Our client is a leading provider of railcars to the US/Canada rail industry, owning over 200,000 railcars and 130 wayside sensors to detect wheel failures.
The sensors tend to exhibit aberrant behavior during events such as flooding, extreme weather, and mechanical failure. A single faulty sensor could lead to the removal of 200-500 healthy wheels, resulting in more than USD 1 million in avoidable costs. They needed an early warning system which could predict sensor failure and also an advanced reporting system to supplement it.

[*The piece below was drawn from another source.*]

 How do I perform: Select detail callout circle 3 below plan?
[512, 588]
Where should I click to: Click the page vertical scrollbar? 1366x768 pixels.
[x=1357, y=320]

- Large data volumes – 300,000 rows every day; 100 GB data over three years
- Alerts from the sensors varied over time and across detectors due to seasonal variations in traffic, weather patterns, and car usage
- Integration of the analytics solution with existing infrastructure, so that the results are actionable without delays
- Organized and processed site level data – the number of wheels which passed through the site, the number of alerts that were generated by the sensors, the speed at which the wheels passed through, the type of railcar that passed through, etc.
- Created a normalized metric called Alerts per Wheel (APW) – since the number of wheel-sand alerts at a particular site depends on the traffic
- Accounted for seasonality and temperature related effects because the number of alerts also depended on seasonality, with more alerts expected during winter than summer and during colder winters than during normal winters
- Developed benchmarks for each site and scored each sensor against the benchmark to flag potentially faulty ones
- Developed an interactive UI with drill-down capabilities. Also, built a weekly email notification system to alert relevant personnel
- The deployed centralized solution saves the client USD 6 million in costs every year
- The success of this project led to the American Association of Railroads to adopt the same solution and expand it to an industry-wide implementation.